What I Did in Graduate School

I’m an incidental economist for many reasons. One is described on the About page. Another is that while I am an economist by profession I do not have an economics degree. My undergraduate studies were in Applied and Engineering Physics at Cornell and my graduate work was in image and signal processing in the Electrical Engineering and Computer Science Department at MIT (the Stochastic Systems Group).

Maybe I’ll tell the story another time of how one seamlessly transitions from MIT’s Stochastic Systems Group to health policy. For now I’m going to tell the story of what my graduate research was about. Since this has nothing whatsoever to do with economics, health policy, law, or my current life, I would forgive readers for stopping right here. I can’t even promise this will be much fun. My main motivation for writing this post is that it finally brings my blogging about my publications up to date. With this post every single one of my publications has been described and referenced. Whew!

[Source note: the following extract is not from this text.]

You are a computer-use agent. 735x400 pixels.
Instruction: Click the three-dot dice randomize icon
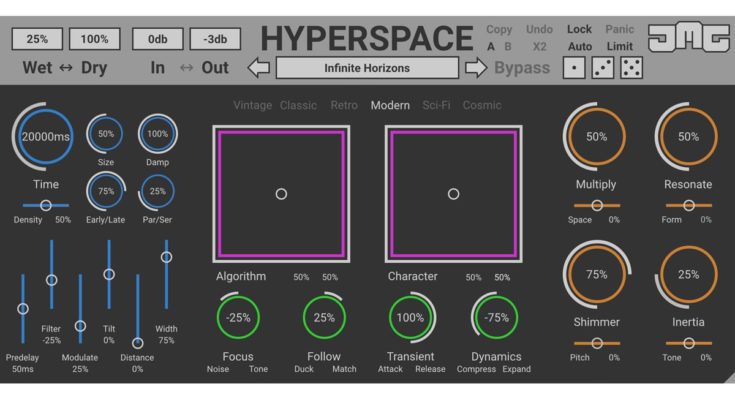602,68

Onward! In graduate school I studied multiscale signal and image processing (in the spirit of, though distinct from wavelet-based multiresolution analysis). Huh? The quick-and-dirty way to think about this stuff is successive approximation.

Example 1: In an image that looks pretty much the same everywhere (like a close up picture of tree bark) there is something very different (like a big black blob). How would a machine find it? The multiscale way is to first figure out what quadrant it is in. Then, focusing on that quadrant, figure out what quadrant of that one it is in, and so on. Zoom in by successive quadrant selection. This is what I worked on for my master’s thesis. Only I didn’t have a normal image. My measurements were weirder. They were tomographic (like a CAT scan) [1].

Example 2: You have a one-dimensional series of data (like the S&P 500). You could model it as an autoregressive (AR) process of some order. No way you’re getting a PhD for that. Instead, consider a generalization of AR models, indexed not by the integers but by nodes of a tree (in the graph theoretic, not arboreal, sense). My work was to relate such models to wavelets [2], develop computationally efficient algorithms for estimating model parameters [3], and generalizing a famous algorithm known in the AR modeling framework (Levinson’s algorithm) and using it to solve a famous problem (covariance extension) [4].

Well, I did a few other things you can read about in my thesis, and many things you cannot read about anywhere. My years as a graduate student were wonderful and fulfilling. The proof is that among my bigger regrets is that I could only find 199 scholarly works to cite in my thesis. I had wanted to break 200 but in the final moments before submission I could not come up with even one more (these were the days before Google Scholar). Pretty trivial regret, no?

I learned a lot in graduate school, including that statistical signal and image processing were not for me. Not enough policy relevance. A month after graduation I began work in health policy and economics. Ten years later I launched this blog. I could not have guessed this trajectory in a thousand tries.

[1] Frakt AB, Karl WC, and Willsky AS, “A Multiscale Hypothesis Testing Approach Anomaly Detection and Localization From Noisy Tomographic Data,” IEEE Transactions on Image Processing, 7(6) (June 1998): 825-837.

[2] Daoudi K, Frakt AB, and Willsky AS, “Multiscale Autoregressive Models and Wavelets,” IEEE Transactions on Information Theory, 45(3) (April 1999):828-845.

[3] Frakt AB and Willsky AS, “Computationally Efficient Stochastic Realization for Internal Multiscale Autoregressive Models,” Multidimensional Systems and Signal Processing, 12(2) (April 2001): 109-142.

[4] Frakt AB, Lev-Ari H, and Willsky AS, “A Generalized Levinson Algorithm for Covariance Extension With Application To Multiscale Autoregressive Modeling,” IEEE Transactions on Information Theory, 49(2) (February 2003): 411-424.